Michael Giberson
Yesterday the California Public Utilities Commission approved a program to subsidize installation of solar hot water heaters. Green Inc. at nytimes.com provides a description of the solar hot water program. The description emphasizes the goals of the program (reduce use of natural gas and electricity to heat water, primarily in order to reduce greenhouse gas emissions) and highlights the incentives offered to homeowners and owners of multifamily commercial buildings. The description omits completely any description of who will fund the subsidy. Fortunately, the story provided a link to the CPUC decision which provided the rest of the story.
Under the program, a Public Goods Charge will be added to the bills of natural gas consumers to collect $250 million fund for replacing gas water heaters with solar thermal water heaters. An additional $100.8 million fund for replacing electric water heaters will come from California Solar Initiative money already being collected through a charge on electric consumers.

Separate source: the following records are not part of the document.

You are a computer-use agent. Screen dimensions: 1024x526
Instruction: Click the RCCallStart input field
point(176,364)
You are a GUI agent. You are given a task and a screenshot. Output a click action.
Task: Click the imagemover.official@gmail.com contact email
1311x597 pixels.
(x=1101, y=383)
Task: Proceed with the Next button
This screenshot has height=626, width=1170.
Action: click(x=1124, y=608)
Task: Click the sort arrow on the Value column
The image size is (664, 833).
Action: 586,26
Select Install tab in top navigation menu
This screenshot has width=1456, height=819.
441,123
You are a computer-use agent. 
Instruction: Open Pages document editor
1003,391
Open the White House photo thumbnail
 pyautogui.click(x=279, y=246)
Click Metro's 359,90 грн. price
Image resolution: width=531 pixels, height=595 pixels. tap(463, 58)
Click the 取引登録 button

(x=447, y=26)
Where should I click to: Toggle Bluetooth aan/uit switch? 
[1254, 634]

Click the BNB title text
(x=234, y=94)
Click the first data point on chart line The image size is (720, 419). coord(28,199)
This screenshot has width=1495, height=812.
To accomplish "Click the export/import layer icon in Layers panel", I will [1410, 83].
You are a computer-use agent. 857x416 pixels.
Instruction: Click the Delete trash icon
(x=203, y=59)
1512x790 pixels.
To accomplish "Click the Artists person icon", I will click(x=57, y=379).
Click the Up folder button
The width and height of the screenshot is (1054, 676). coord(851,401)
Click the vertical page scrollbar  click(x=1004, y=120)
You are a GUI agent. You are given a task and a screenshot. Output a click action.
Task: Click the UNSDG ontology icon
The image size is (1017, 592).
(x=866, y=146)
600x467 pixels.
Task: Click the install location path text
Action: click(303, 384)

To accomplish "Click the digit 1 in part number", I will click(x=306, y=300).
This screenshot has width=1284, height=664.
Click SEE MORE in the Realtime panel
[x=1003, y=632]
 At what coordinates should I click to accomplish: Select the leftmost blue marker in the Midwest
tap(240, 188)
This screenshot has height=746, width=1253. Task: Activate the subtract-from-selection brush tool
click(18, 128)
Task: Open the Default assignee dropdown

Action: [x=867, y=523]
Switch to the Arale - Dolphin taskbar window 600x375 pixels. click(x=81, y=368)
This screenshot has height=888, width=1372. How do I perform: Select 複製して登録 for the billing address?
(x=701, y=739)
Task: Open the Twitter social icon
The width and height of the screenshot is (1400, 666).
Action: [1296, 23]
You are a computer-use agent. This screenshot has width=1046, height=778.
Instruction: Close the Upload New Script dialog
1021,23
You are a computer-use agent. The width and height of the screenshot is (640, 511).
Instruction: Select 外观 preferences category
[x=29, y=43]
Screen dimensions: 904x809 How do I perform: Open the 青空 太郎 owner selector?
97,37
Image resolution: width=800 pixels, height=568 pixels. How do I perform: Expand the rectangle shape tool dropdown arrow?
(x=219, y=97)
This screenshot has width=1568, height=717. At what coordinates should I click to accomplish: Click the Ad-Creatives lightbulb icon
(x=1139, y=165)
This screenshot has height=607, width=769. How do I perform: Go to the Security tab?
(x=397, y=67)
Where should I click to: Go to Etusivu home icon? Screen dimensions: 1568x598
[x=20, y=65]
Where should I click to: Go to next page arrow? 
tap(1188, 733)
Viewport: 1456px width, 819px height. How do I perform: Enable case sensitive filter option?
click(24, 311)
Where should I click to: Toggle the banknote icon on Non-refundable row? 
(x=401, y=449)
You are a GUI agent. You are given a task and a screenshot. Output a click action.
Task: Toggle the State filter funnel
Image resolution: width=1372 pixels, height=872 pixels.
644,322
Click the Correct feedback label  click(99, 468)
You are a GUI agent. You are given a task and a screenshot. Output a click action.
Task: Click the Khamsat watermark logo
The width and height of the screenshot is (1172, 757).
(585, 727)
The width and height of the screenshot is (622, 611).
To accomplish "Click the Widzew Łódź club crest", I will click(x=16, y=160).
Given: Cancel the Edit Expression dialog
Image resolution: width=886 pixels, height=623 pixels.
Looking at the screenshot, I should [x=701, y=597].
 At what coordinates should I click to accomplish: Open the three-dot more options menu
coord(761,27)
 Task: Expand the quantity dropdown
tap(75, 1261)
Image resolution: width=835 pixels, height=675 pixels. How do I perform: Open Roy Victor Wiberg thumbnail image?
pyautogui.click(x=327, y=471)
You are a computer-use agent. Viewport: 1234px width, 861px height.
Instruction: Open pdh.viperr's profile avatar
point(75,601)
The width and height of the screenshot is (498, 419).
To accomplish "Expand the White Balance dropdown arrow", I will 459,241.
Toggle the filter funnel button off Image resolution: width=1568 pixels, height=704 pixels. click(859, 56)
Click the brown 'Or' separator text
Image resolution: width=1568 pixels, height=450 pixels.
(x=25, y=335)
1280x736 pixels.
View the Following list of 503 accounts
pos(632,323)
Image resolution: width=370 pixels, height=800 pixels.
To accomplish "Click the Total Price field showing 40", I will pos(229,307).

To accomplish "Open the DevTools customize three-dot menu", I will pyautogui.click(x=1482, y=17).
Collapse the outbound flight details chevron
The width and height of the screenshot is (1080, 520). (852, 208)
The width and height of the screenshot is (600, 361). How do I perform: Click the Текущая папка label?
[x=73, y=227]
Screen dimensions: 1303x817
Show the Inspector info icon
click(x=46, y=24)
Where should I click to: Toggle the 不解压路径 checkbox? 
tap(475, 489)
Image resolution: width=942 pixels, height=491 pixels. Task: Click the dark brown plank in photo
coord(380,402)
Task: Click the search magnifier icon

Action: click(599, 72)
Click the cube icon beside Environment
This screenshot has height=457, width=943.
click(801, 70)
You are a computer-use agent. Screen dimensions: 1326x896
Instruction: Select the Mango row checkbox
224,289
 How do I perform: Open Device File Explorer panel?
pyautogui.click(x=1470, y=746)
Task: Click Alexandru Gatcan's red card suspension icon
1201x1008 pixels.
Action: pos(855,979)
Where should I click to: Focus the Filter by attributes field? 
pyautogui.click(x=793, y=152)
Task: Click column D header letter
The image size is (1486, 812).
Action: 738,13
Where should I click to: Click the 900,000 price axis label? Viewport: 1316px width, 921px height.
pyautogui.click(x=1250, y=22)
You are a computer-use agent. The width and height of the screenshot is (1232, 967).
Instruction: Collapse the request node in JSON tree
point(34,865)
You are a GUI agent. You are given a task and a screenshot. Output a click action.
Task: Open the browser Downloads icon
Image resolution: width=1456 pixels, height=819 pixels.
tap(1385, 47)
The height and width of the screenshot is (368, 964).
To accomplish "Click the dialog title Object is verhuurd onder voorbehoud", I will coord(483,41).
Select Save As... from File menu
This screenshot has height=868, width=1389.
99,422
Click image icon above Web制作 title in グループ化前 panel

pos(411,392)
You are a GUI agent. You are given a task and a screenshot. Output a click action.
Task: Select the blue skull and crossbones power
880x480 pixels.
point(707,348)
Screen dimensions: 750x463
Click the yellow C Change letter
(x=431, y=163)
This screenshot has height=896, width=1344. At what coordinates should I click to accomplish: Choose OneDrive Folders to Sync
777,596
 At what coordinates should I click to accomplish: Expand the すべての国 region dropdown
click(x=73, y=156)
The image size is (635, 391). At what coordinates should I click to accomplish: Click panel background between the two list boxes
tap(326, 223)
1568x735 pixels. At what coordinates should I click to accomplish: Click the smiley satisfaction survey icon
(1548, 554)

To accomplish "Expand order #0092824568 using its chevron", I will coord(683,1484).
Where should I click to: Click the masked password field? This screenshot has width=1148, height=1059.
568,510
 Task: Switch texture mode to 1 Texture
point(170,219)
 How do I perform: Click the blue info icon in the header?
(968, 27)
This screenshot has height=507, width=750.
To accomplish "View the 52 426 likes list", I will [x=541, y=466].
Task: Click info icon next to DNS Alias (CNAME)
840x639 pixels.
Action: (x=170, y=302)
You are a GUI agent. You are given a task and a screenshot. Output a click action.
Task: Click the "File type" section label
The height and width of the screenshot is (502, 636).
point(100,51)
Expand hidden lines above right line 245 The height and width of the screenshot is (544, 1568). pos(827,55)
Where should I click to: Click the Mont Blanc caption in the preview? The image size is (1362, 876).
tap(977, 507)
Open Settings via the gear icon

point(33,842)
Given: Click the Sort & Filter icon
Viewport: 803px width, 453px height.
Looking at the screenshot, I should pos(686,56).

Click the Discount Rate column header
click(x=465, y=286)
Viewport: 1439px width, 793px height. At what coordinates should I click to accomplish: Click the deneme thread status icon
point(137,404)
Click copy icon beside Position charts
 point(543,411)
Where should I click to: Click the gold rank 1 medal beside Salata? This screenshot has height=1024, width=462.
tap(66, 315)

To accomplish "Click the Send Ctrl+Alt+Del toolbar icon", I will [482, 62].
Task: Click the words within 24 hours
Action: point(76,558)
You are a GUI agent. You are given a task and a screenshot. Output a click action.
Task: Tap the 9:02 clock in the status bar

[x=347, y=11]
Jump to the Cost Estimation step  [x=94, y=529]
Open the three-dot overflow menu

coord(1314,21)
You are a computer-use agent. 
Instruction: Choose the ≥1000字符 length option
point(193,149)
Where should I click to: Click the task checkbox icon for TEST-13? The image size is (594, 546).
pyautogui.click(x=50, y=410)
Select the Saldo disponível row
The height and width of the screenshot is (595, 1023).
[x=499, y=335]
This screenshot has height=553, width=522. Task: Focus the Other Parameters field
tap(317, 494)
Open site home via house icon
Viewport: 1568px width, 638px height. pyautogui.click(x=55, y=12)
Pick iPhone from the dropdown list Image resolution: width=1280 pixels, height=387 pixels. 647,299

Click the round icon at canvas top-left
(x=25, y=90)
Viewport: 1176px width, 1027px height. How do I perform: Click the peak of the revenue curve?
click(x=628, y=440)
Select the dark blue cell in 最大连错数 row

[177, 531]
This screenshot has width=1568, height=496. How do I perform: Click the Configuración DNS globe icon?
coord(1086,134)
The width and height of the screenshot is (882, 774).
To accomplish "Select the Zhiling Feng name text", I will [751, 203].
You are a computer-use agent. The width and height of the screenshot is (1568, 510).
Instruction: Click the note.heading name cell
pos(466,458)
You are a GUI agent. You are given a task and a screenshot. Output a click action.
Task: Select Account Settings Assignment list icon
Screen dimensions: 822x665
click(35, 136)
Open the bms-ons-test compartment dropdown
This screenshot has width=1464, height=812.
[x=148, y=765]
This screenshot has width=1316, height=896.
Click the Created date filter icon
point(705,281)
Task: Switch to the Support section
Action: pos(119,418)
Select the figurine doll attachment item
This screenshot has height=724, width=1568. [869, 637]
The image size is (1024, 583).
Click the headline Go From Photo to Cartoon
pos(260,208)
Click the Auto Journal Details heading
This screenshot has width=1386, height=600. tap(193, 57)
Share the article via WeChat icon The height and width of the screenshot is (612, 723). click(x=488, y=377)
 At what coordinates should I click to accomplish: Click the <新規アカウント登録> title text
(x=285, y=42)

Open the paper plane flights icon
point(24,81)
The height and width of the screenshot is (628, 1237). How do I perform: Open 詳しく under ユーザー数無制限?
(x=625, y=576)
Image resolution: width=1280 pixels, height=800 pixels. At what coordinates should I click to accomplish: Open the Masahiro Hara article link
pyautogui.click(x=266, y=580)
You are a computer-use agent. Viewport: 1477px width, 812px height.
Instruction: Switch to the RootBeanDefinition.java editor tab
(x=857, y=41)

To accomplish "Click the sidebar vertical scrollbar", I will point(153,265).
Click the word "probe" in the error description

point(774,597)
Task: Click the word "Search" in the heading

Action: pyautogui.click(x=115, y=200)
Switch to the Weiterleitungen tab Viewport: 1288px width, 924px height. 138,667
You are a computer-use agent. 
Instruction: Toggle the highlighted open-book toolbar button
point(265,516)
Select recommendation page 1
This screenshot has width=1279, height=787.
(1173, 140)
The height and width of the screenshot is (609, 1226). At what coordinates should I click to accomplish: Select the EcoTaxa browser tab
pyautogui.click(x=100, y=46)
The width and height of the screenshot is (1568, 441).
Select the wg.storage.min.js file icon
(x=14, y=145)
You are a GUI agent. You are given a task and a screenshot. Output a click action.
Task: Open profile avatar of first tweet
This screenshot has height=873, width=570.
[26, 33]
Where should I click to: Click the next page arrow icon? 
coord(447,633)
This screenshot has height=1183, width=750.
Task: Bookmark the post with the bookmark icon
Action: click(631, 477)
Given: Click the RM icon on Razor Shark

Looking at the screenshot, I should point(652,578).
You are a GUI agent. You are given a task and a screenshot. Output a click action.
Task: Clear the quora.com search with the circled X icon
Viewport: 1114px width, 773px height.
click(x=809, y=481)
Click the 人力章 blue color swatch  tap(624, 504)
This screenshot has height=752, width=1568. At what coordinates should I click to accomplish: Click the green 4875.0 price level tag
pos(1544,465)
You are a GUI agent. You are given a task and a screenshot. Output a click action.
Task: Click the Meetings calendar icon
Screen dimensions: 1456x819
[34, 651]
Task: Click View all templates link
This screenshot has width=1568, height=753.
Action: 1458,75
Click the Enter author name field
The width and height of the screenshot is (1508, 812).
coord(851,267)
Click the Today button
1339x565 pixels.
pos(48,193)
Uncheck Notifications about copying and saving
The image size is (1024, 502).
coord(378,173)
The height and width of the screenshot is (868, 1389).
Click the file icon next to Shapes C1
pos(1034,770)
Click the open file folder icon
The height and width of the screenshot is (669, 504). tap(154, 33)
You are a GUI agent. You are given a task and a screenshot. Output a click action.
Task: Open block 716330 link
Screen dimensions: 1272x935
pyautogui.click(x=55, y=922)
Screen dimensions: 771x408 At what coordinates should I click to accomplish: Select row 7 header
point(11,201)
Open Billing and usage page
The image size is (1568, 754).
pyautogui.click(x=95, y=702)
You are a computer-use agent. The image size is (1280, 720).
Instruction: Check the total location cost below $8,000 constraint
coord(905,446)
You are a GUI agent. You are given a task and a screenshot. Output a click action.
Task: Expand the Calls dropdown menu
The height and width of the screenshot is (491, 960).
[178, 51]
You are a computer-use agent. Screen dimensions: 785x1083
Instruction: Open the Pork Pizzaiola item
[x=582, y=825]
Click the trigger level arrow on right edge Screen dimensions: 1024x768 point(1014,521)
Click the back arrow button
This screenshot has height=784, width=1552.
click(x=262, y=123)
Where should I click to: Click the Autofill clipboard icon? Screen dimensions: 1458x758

Analysis conducted for the CPUC determined the program was “cost effective for ratepayers and in the public interest,” as the state law requires, though that conclusion was disputed in regulatory proceeding. (Summarized here in the CPUC decision.) In high gas cost scenarios the program was readily found cost effective, but the CPUC focused on the stable-gas-price “Business as Usual” scenario (as the worst-case or most conservative scenario from the point of view of cost-effectiveness). Using a “society as a whole” perspective and the Business as Usual scenario, the program was determined to be cost effective if cost reductions of 16 percent relative to current costs can be achieved over the eight-year program duration.
Which kind of sounds like a conclusion that the program would not be cost effective. However, the decision assures us, commission staff have examined the tools, materials and methods use to build and install solar hot water systems, and staff concludes “a 16% cost reduction is a reasonable expectation.”
I wonder if they considered the possibility of a low-priced natural gas scenario?